[INSTRUCTIONS FOR THE TASK]:
Locate "For every named" in the listing. Transcribe the line that contains it and every line that follows, through the last, omitting all pictures.

[DATASET RECORDS]:
"""

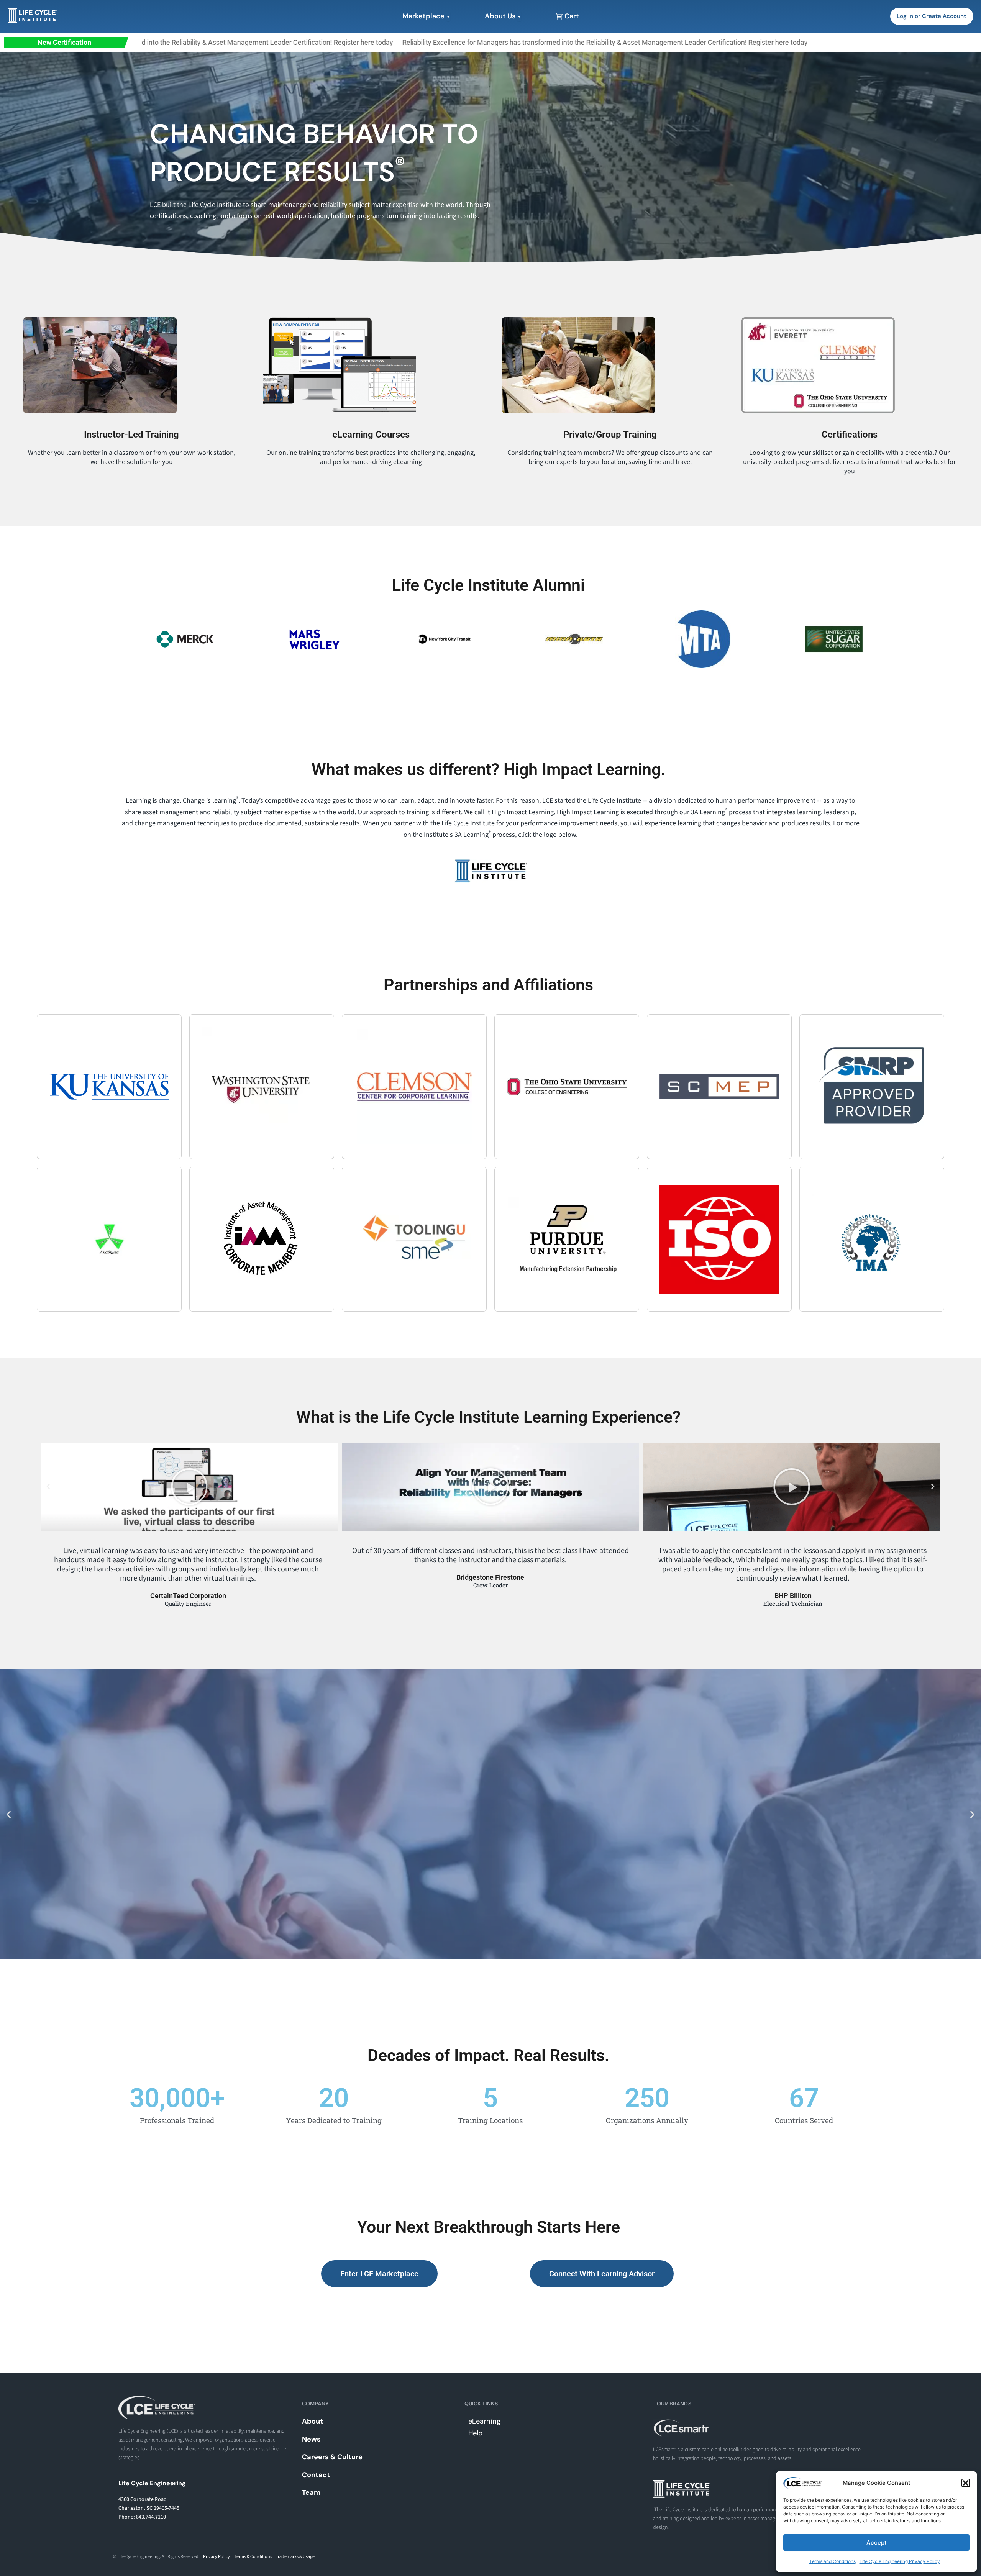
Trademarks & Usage (295, 2556)
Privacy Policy (216, 2556)
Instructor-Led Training (131, 434)
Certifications (850, 434)
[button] (966, 2483)
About (312, 2421)
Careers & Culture (332, 2456)
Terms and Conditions (832, 2561)
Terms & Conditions (253, 2556)
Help (475, 2433)
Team (311, 2492)
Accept (876, 2542)
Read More (490, 1857)
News (311, 2439)
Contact (316, 2474)
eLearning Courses (371, 434)
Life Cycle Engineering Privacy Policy (900, 2561)
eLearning (484, 2421)
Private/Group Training (610, 434)
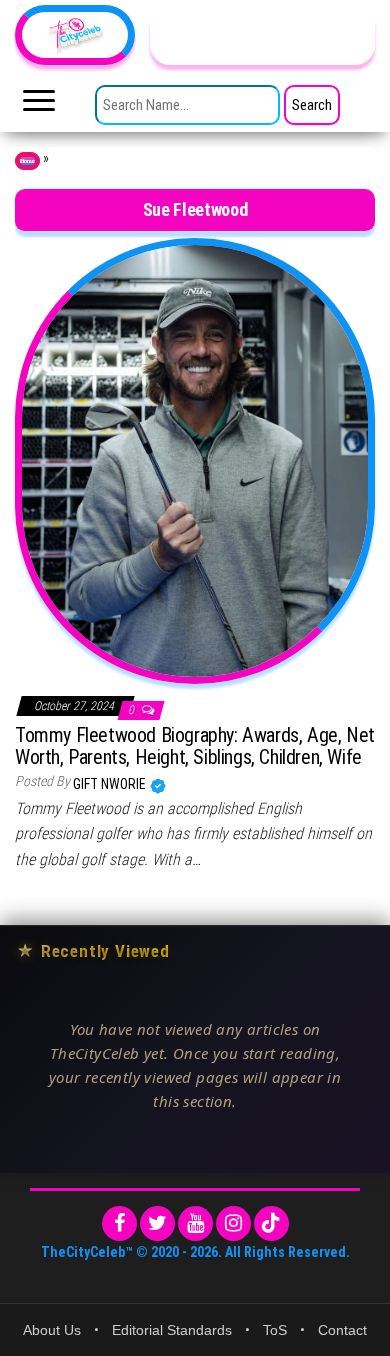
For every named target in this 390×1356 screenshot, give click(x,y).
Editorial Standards (172, 1330)
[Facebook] (119, 1223)
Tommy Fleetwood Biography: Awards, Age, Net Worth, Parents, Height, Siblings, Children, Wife (195, 746)
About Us (52, 1330)
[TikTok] (271, 1223)
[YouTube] (195, 1223)
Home (27, 161)
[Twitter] (157, 1223)
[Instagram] (233, 1223)
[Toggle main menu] (39, 106)
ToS (275, 1330)
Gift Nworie (111, 784)
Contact (342, 1330)
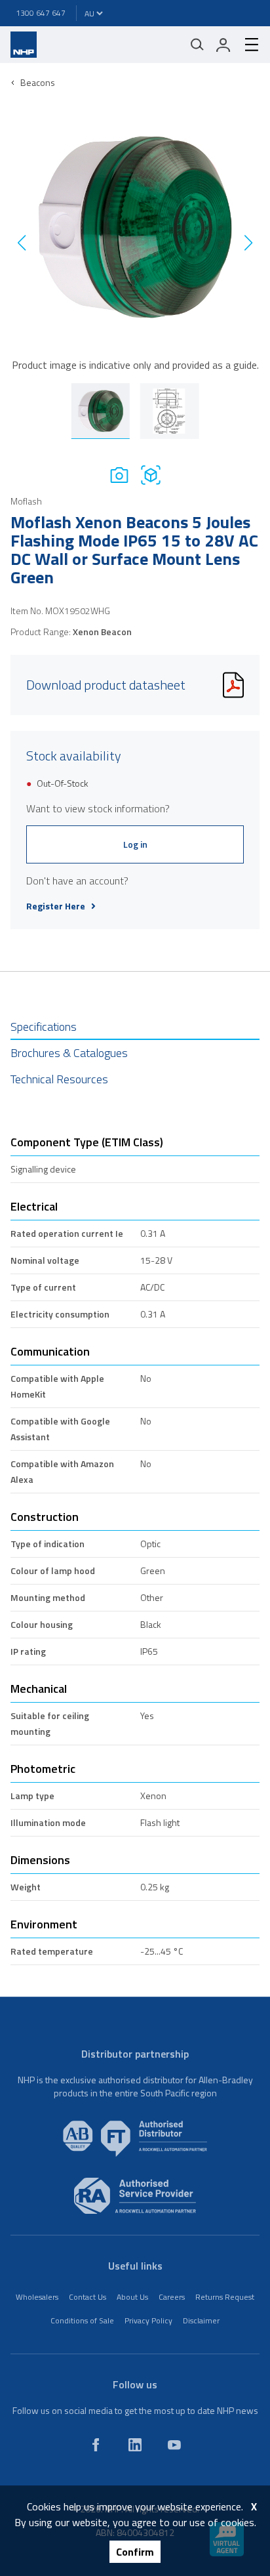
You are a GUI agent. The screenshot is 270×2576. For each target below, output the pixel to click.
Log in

"""

[RESPONSE AREA]:
For every named target in this 390×1356 screenshot, give click(x,y).
Editorial Standards (172, 1330)
[Facebook] (119, 1223)
Tommy Fleetwood Biography: Awards, Age, Net Worth, Parents, Height, Siblings, Children, Wife (195, 746)
About Us (52, 1330)
[TikTok] (271, 1223)
[YouTube] (195, 1223)
Home (27, 161)
[Twitter] (157, 1223)
[Instagram] (233, 1223)
[Toggle main menu] (39, 106)
ToS (275, 1330)
Gift Nworie (111, 784)
Contact (342, 1330)
You are a GUI agent. The screenshot is 270×2576. For each target below, output the pixel to click.
Log in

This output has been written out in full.